Tuesday, June 26, 2012

Using the Ellipsis and Brackets (Part 2 of 2)

Think of brackets [ ] as clarifiers. You use them in two ways. First, you substitute words and put them within the brackets to make clear to readers what you mean and that you modified the original statement.

* "Although my favorite author [Edgar Allan Poe], is best known for his dark poems and short stories," Marnie wrote in her report. The original sentence began "Although my favorite author, he is . . ."

* "Then [Jesus] told them a story: "A rich man had a fertile farm that produced fine crops . . ." (Luke 12:16, New Living Translation). The translation reads, "Then he told . . ."
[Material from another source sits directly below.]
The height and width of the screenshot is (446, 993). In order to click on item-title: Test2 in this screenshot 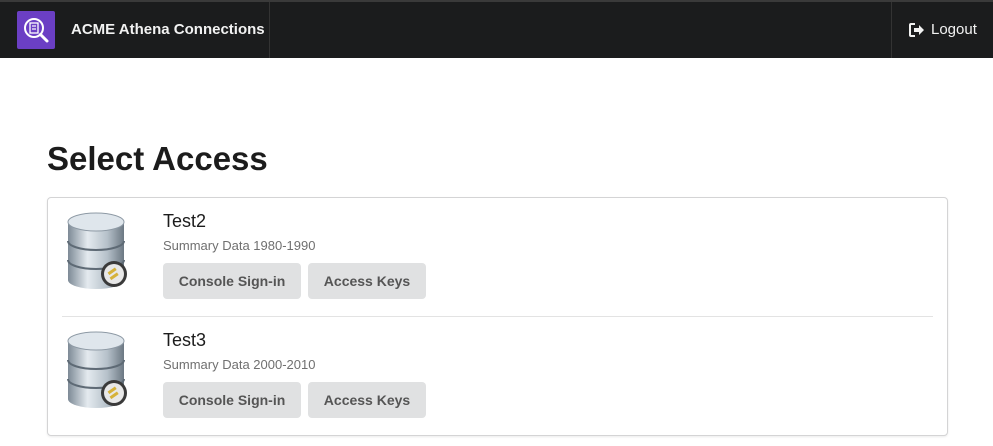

Second, you point out a linguistic irregularity, spelling error, or grammatical mistake you want to correct when you quote. When you change a quotation you follow the irregularity with the Latin sic in brackets to indicate the questionable words. Sic means "intentionally so written," and grammarians have used it for more than 150 years.

* "None of the students [sic] in my class complained," the teacher wrote to the school board. Her original sentence began: None of the twenty-seven, multi-cultural children and seven teens in my class . . .

* "I don't want anything [sic] except justice," the old man wrote in pencil on lined paper. He wrote, "I don't want nothing," and the brackets corrected his grammar.

I use brackets to clarify meanings. 
They are not substitutes for parentheses.